Chronique de Dominique Fernandez, de l’Académie française
Les Sommets Musicaux de Gstaad ont réuni, comme chaque année, des artistes de tous les pays et de tous les styles. C’est un des charmes de ce lieu enchanteur, qu’au pied des montagnes enneigées se niche pour une semaine cette variété inouïe de talents accourus de tous les coins du monde.
On a vu, entre autres, les deux très jeunes sœurs ukrainiennes Pochebut, dont l’une semblait sortir d’un noviciat de religieuses, l’autre servir d’assistante dans une pouponnière, se battre courageusement contre Beethoven et Wieniawski; un Kazakh de vingt-sept ans, Ruslan Talas, aux cheveux de jais et aux yeux de chat, jouer avec gravité, ferveur et emportement les sonates de Ravel et de Poulenc: un nom à retenir, comme celui de cet autre natif des anciennes républiques musulmanes soviétiques, révélé ici il y a quelques années, le Kirghiz Daniel Lozakovich; Thomas Briant, violoniste de vingt-quatre ans, une perle à l’oreille, triompher des acrobaties de Lutoslawski et des stridences sauvages, à torturer l’instrument, de Prokofiev, parvenant même à sauver de l’ennui les guimauves ecclésiastiques de Messiaen; le grand altiste Gérard Caussé réussir à rendre Fauré sensuel; l’espiègle Kian Soltani, d’origine persane, prince du violoncelle, corser le bouillonnant Boccherini d’un fringant numéro de castagnettes; une poupée chinoise savonner la sonate de Franck; un pianiste japonais de vingt-six ans, Mao Fujita, taper à fond de caisse sur son clavier, boum! boum! de ses terribles coups de poing, de quoi assommer le pauvre Brahms, qui ne pouvait se défendre de cet assaut tonitruant. Très applaudi, ce massacreur! C’est l’inconvénient des festivals, que tout doit y paraître beau, réussi, parfait. Le seul fait d’y participer anéantit l’esprit critique. Eh bien non! Tant pis pour ce couac dans les éloges, mais, comme dit l’Alceste du Misanthrope: «Ce n’est rien estimer que d’aimer toute chose.»
Trois pics dans ces Sommets. Les jeunes violonistes avaient pour mentor le Russe Vadim Repin – ce qui montre l’intelligence et le courage de la direction du festival et des autorités suisses locales qui ont eu maille à partir pour surmonter l’obstacle politique –, Repin, sans doute l’un des plus grands violonistes vivants, formé à la célébrissime école sibérienne de Novossibirsk. En compagnie de la violoncelliste autrichienne Julia Hagen et de la pianiste croate Martina Fijak, il a joué les trios de Chostakovitch et de Tchaïkovski. Impassible, ses yeux plissés d’une lueur malicieuse, rayonnant d’une bénigne humanité, le roi Repin dégageait de son violon Amati 1664, comme si c’était la chose la plus naturelle du monde, la quintessence enflammée de la musique romantique. Avant le concert, il avait prodigué les conseils aux deux jeunes femmes qu’il ne connaissait pas. Pétrifiées de respect, elles l’écoutaient, muettes. Pour finir, il leur avait dit, avec son calme ironique: «Oubliez tout ce que je vous ai dit, et lâchez-vous!» Le résultat fut prodigieux. À pleurer. Tout au long du festival, Vadim Repin, de sa seule présence bienveillante, a affirmé la souveraineté de l’école russe de violon.

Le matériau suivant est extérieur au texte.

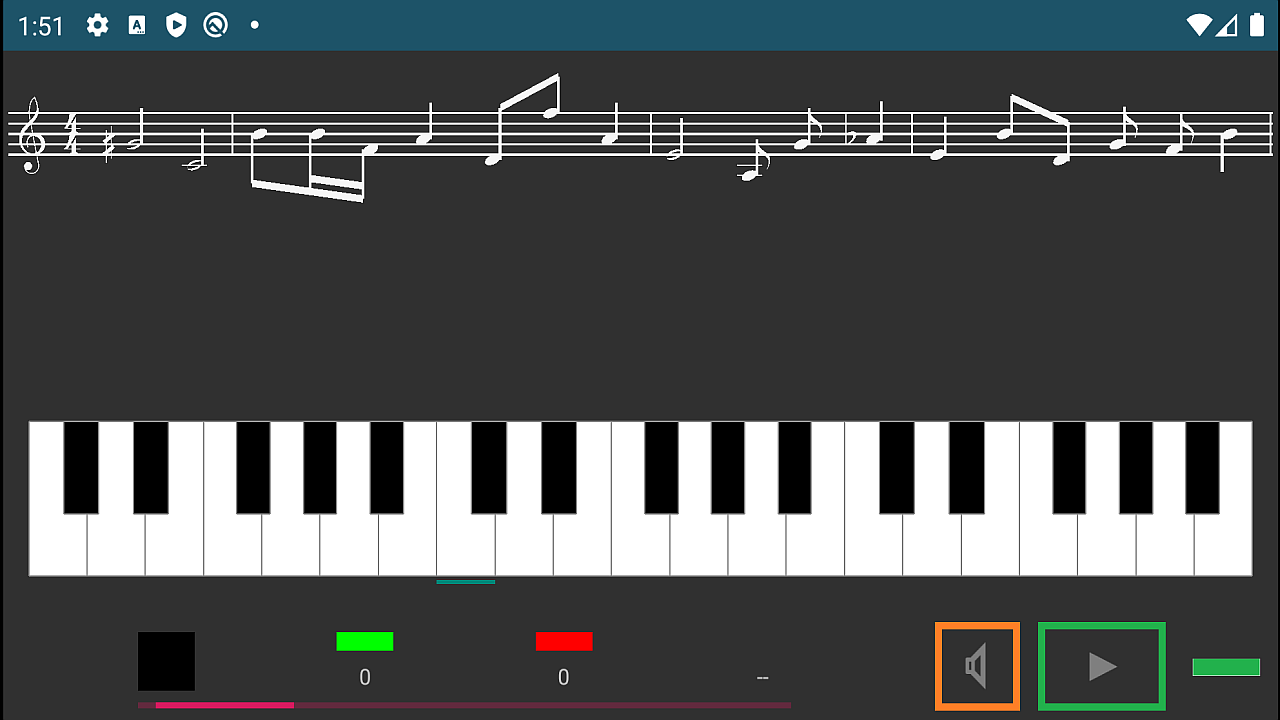1280x720 pixels.
Task: Click the red wrong-count swatch
Action: pyautogui.click(x=564, y=641)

Que dire de la merveilleuse complicité de Marta Argerich et Renaud Capuçon? La simplicité et la rigueur de l’un, la fougue et la véhémence de l’autre se sont épanouies dans un duo à la fois passionné et tenu, survolté et maîtrisé. Fantastiques leurs Schumann et leurs Beethoven! Ni classiques ni romantiques: électriques!
Superbe clôture, avec le ténor des îles Samoa, Pene Pati, le seul du festival à paraître en habit de soirée, épanoui, souriant, rieur, acclamant l’orchestre qui l’accompagnait, lançant des baisers au public, et, avec cela, concentré dans son chant. Il avait été rugbyman à ses débuts. Mais ne croyez pas à une voix de stentor! Rien de plus moelleux, au contraire, de plus velouté que sa voix. Puissante mais ne forçant jamais sur les décibels, mezza-voce et pianissimi d’une incroyable douceur. Après «La fleur que tu m’as jetée» lancée avec panache, des mélodies de Duparc senties en profondeur, «L’Invitation au voyage» terminée par un «Luxe, calme et volupté» ineffable. Enfin le pur joyau qu’est «Je crois entendre» des Pêcheurs de perles de Bizet, modulé, ourlé, murmuré, soupiré comme dans un rêve. L’état de grâce, quoi!